§ **Task details**:
Repeat, word for word, each of the records shown below, without their pictures.

§ **Material for the task**:
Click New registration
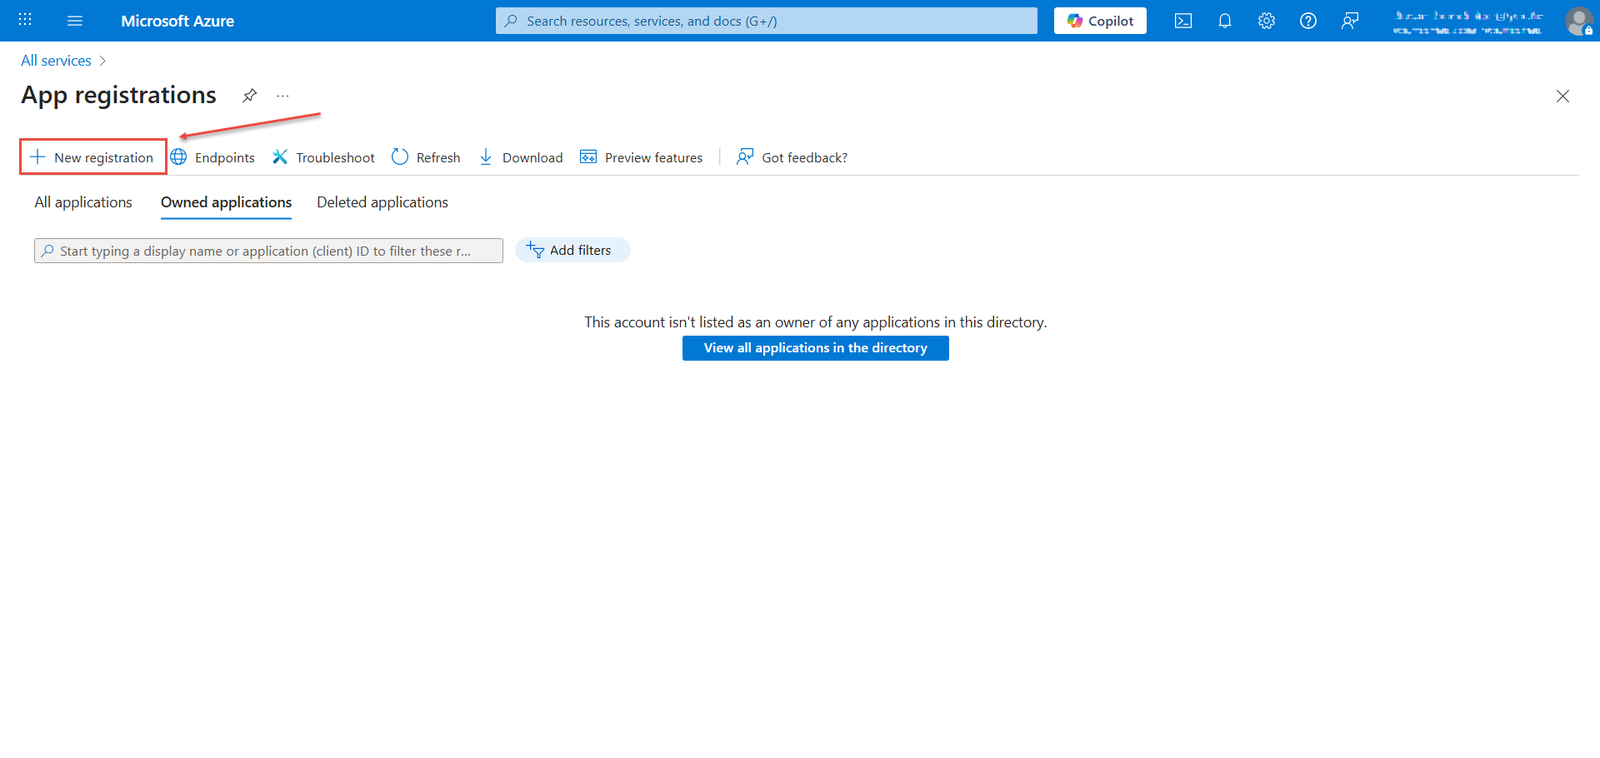Viewport: 1600px width, 758px height. point(93,157)
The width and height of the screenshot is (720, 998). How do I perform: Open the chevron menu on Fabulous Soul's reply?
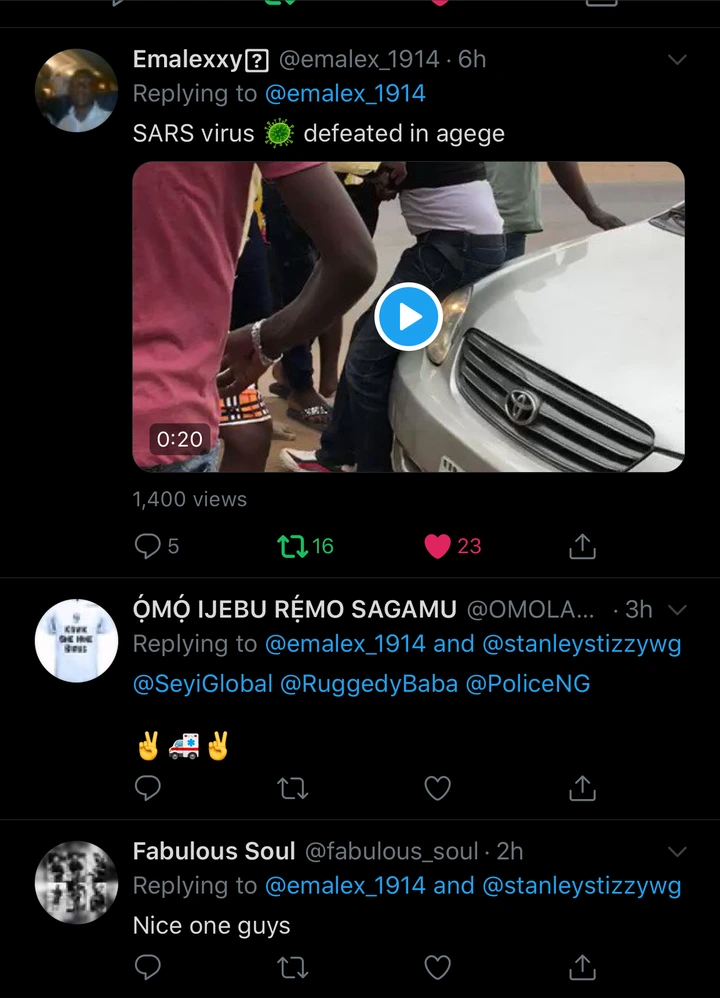click(x=677, y=852)
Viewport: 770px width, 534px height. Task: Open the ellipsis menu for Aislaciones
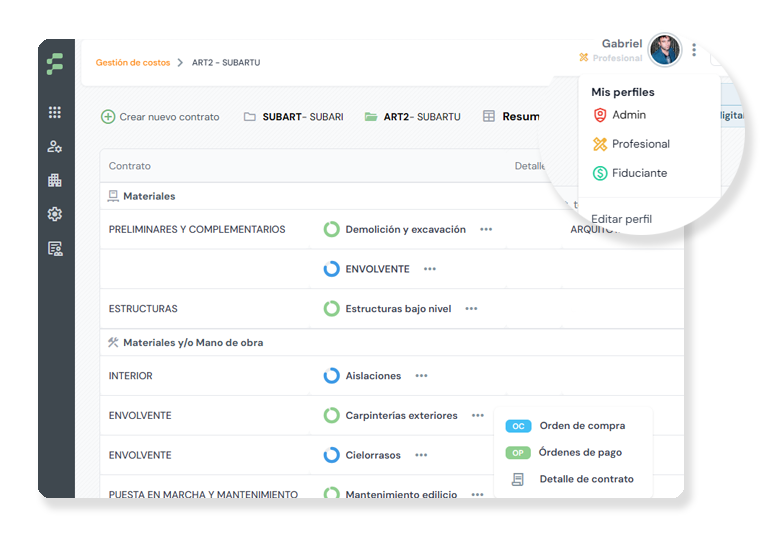point(421,376)
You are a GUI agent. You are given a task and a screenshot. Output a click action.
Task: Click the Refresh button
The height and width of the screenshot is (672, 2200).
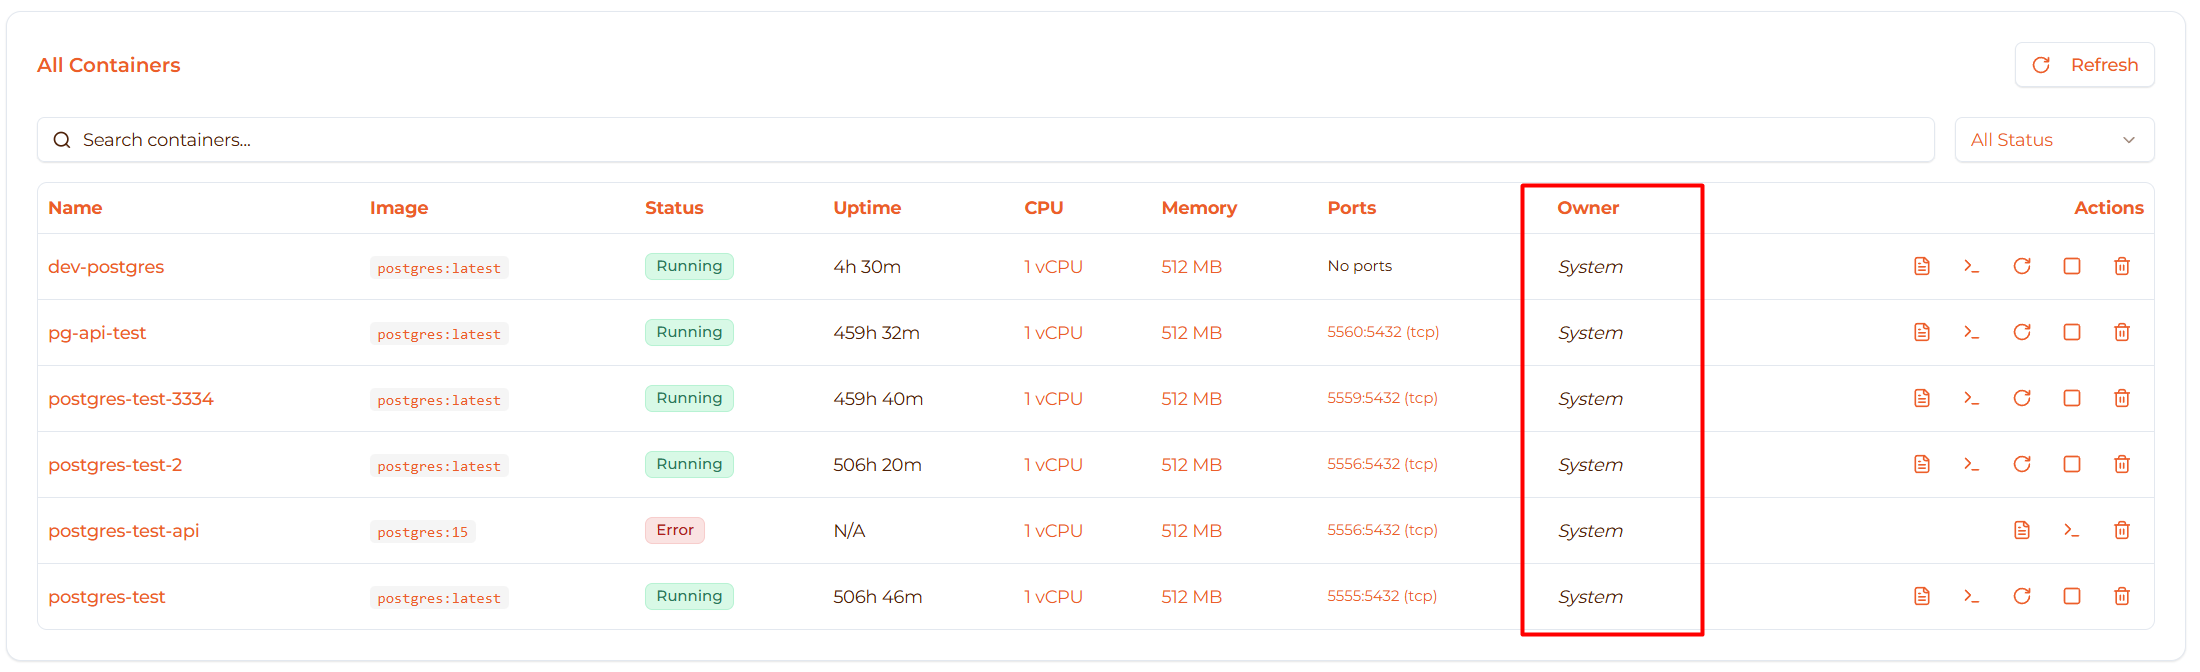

§ **Solution to the exercise**:
Click New registration
Viewport: 1600px width, 758px height. point(93,157)
The width and height of the screenshot is (720, 998). How do I perform: Open the chevron menu on Fabulous Soul's reply?
click(x=677, y=852)
Viewport: 770px width, 534px height. Task: Open the ellipsis menu for Aislaciones
point(421,376)
You are a GUI agent. You are given a task and a screenshot. Output a click action.
Task: Click the Refresh button
The height and width of the screenshot is (672, 2200).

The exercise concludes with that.